Life After Murder

Life After Murder: Five Men in Search of Redemption
Nancy Mullane
PublicAffairs
384 pages
$26.99

American prisons hold over 140,000 lifers. Under the rallying cry “life means life,” parole is rare; some states have eliminated it. Graphed, the number of lifers over the past three decades looks like a steep mountain ascent, no cliff in sight. But this single-mindedness has brought problems: widespread overcrowding, skyrocketing prison costs in an age of widespread budgetary crisis, and the moral appropriateness question. Do all lifers deserve a life sentence?

NPR reporter Nancy Mullane’s powerful first book, Life After Murder: Five Men in Search of Redemption, is billed as an investigation into this last question. “The reason I’ve never met a murderer before,” Mullane observes, “is that they are locked-away invisible.” To rectify that, she profiles men serving life sentences for murder who are soon to be paroled, becoming living examples of what we as a society have turned away from these past few decades.

Despite the title, Life After Murder is not an examination of the emotional impact of having killed; the span of a whole life told necessarily dwarfs any one act, no matter how horrible. And two of the men are not murderers in the sense of having killed, but rather men convicted of murder under the law. One crashed a getaway car; when his friend died in the crash, the felony murder rule turned vehicular manslaughter into murder, and a grieving man into a murderer. What unites and defines the men Mullane profiles are the decades they have served in confinement.

Best to mentally rename Mullane’s book what it really is, then: not an investigation of Life After Murder, but of life after life, what happens when what Mullane calls “the long, unexpected night of incarceration” ends and the men begin their Rip Van Winklian awakenings. They struggle to adapt to new social norms and technologies, to avoid loved ones embroiled in crime or drug use, to get jobs despite twenty-year gaps in employment history. Mullane’s reportorial skill yields additional insights: the men have been cut off from life for so long that released they live and love at a different intensity, and with a different hunger, than everyone else. Their desire for life can itself become isolating.
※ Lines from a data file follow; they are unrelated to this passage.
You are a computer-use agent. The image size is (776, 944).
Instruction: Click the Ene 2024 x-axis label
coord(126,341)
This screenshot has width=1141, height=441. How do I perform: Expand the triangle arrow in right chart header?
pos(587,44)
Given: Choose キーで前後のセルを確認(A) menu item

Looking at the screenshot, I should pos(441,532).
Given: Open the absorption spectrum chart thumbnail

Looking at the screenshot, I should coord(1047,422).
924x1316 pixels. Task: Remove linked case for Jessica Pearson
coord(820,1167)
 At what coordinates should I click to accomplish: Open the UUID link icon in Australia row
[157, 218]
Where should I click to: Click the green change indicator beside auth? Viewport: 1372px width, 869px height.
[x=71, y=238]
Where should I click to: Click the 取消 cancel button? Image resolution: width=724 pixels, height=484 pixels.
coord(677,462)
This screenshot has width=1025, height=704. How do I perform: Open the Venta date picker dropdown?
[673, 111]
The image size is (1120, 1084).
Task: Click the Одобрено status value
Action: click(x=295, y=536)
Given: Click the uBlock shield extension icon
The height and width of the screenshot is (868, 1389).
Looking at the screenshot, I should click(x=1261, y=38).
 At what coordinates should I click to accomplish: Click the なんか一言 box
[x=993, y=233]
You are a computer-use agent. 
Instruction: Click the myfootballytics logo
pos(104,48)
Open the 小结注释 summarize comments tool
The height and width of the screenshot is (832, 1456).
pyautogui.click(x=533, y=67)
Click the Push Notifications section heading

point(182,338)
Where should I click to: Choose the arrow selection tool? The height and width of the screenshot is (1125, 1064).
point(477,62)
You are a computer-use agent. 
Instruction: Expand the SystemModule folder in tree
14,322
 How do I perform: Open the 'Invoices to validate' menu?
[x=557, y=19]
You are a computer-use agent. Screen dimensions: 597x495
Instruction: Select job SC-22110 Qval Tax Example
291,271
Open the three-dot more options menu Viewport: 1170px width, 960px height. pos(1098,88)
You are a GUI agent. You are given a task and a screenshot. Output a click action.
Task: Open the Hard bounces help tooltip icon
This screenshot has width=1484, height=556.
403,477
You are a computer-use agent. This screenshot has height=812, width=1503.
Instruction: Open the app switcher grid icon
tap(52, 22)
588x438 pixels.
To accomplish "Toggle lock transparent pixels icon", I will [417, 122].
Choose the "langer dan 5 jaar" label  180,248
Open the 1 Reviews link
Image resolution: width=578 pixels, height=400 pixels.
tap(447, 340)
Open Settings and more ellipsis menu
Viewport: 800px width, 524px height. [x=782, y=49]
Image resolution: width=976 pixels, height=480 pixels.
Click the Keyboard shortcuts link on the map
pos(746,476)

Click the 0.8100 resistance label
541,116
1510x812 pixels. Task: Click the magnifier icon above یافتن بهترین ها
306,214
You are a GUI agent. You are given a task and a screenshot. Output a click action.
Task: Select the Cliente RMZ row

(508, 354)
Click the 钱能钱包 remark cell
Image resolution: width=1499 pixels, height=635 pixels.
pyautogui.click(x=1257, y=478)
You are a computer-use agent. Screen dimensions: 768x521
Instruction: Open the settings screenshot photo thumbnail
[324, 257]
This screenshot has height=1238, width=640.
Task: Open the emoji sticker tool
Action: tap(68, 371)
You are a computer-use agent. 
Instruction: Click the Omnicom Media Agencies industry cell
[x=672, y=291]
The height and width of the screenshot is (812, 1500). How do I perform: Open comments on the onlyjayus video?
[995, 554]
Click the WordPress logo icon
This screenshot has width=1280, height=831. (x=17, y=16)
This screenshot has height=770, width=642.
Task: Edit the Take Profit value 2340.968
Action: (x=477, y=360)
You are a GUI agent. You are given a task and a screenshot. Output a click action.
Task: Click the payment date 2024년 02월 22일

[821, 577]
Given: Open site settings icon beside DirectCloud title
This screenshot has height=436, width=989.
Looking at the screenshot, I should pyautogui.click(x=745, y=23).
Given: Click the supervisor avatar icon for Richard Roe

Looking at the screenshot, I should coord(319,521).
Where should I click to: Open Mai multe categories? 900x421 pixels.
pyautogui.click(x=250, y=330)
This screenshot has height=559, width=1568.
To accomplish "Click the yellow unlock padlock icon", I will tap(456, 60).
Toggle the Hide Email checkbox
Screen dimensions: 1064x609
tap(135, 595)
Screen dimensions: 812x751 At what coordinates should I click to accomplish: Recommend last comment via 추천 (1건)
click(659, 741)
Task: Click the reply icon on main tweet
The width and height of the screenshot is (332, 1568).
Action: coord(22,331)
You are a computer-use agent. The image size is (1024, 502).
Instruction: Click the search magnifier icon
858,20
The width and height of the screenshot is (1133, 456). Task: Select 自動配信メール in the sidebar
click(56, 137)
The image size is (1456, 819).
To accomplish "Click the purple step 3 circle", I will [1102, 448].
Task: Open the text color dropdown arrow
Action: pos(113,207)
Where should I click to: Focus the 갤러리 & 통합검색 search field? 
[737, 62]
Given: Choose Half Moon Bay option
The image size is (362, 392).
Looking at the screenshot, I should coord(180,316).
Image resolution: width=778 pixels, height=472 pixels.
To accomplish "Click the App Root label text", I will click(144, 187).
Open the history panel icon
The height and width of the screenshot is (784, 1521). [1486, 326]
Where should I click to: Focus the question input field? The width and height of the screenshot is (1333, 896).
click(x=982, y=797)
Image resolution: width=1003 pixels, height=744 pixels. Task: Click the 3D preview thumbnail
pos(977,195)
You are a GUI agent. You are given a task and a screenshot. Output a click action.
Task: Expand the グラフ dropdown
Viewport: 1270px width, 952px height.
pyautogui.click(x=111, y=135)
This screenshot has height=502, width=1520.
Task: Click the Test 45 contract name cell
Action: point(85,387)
But throughout we see that the men in this book are not the same men at forty or fifty as they were as twenty year-olds. We see that, just like each of us, they continue to change and grow—life itself affords them no other option. By demanding sentences of life without parole we preclude ourselves from considering that change, and at great cost. Last week, the Supreme Court acknowledged as much and barred mandatory life sentences for juveniles convicted of murder. This is an important step, but must not be the end. Why do we work so hard to forget that a person who has killed is still a person?